- **Solicitud A**: Presente como tabla Markdown, con las columnas N.º y Texto, todas las líneas de las filas desde la que contiene "At what (x,y)" hasta la que contiene "Looking at the", ambas incluidas, y omita las líneas en blanco.

# Filtro de audio para aplausos



## vtedescoe (Ago 14, 2007)

Tengo un problema con un encendido por aplausos.
No logro hacer que se filtre solo el sonido de palmas, me toma golpes de madera y metal pero no aplausos.
Alguien tiene algún filtro pasivo con componentes regulares que logre lo que necesito?
Se los voy a agradecer mucho.


----------



## Ivan (Sep 4, 2007)

trata de ver a que frecuencia trabaja el sonido que quieras usar, y separalo con un filtro pasa banda, suena complicado, pero para eso esta filterlab.


----------



## tiopepe123 (Sep 4, 2007)

Es un problema  si debe distinquir  entre un golpe y un aplauso, estos circuitos se basan en la deteccion de un cambio brusco de nivel y por eso son muy sencillos.

Un aplauso es un sonido de ruido blanco formado por muuucha frecuencias.

Bajate un programa que se llama cooledit o cualquier otro que puedas ver la FFT.
Lo grabas en el PC y analizas la diferencias temporales y frecuenciales para ver por donde atacar el problema.


----------



## vtedescoe (Sep 4, 2007)

Ante todo muchas gracias por las respuestas.
Mi problema no es el analisis de la señal, sino el armado del circuito para filtrarlo.
Conocen algun tipo de filtro regulable, o algun circuito al cual cambiandole los componentes funcione como filtro a la frecuencia que yo quiero?
Denuevo muchas gracias.


----------



## Fogonazo (Sep 4, 2007)

Fijate en el circuito de este otro hilo

https://www.forosdeelectronica.com/f11/circuito-encendido-mediante-aplausos-9217/


----------

- **Entradas extraídas**:

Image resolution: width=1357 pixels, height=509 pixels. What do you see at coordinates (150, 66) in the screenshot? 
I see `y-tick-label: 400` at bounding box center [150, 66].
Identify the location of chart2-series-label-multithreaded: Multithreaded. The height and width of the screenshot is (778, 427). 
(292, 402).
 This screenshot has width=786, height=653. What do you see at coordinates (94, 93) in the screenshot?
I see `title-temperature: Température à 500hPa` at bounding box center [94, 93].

--

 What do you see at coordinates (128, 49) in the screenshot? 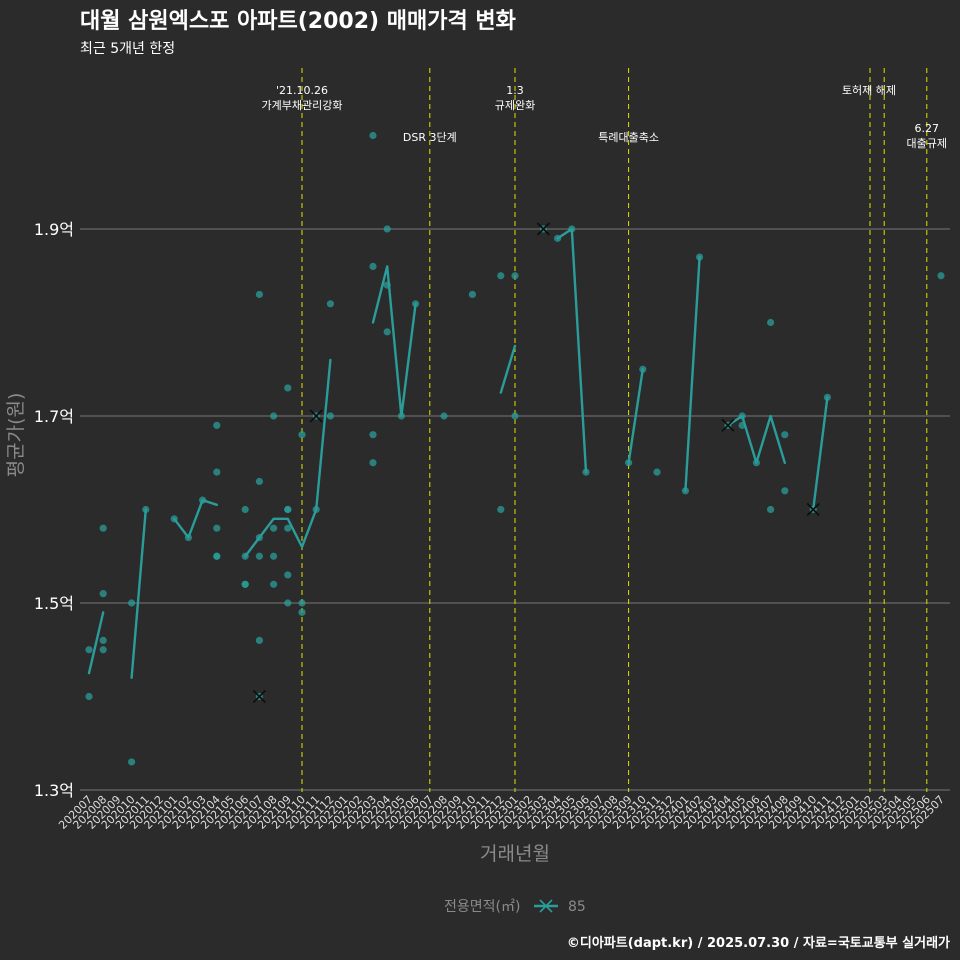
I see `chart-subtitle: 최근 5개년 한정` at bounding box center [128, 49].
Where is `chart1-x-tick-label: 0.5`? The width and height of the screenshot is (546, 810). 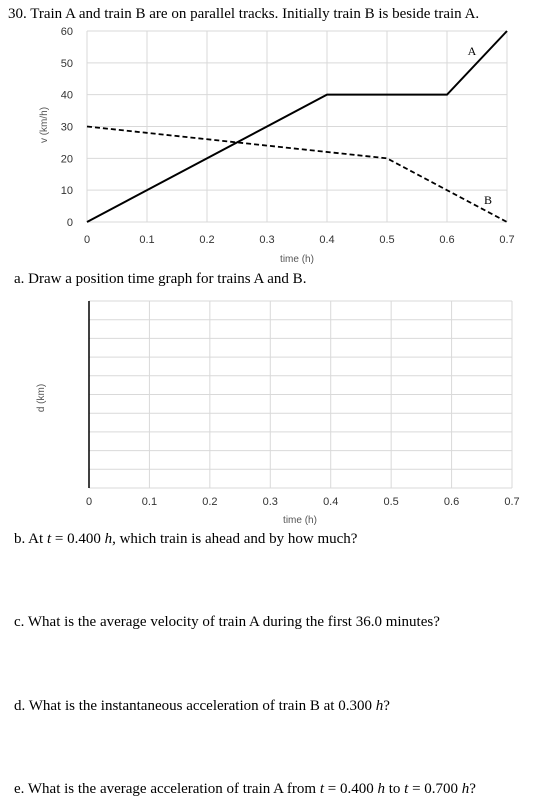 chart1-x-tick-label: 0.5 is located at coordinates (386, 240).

--

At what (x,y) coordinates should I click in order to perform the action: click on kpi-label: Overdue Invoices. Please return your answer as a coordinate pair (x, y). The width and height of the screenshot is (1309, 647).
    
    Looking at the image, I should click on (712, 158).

- **Solicitud B**: Según el fragmento sobre el filtro de audio para aplausos, ¿qué tipo de sonido es un aplauso?

- **Solución redactada A**:
| N.º | Texto |
|---|---|
| 1 | At what (x,y) coordinates should I click in order to perform the action: click on kpi-label: Overdue Invoices. Please return your answer as a coordinate pair (x, y). The width and height of the screenshot is (1309, 647). |
| 2 |     Looking at the image, I should click on (712, 158). |

- **Solución redactada B**: Un sonido de ruido blanco formado por muchas frecuencias.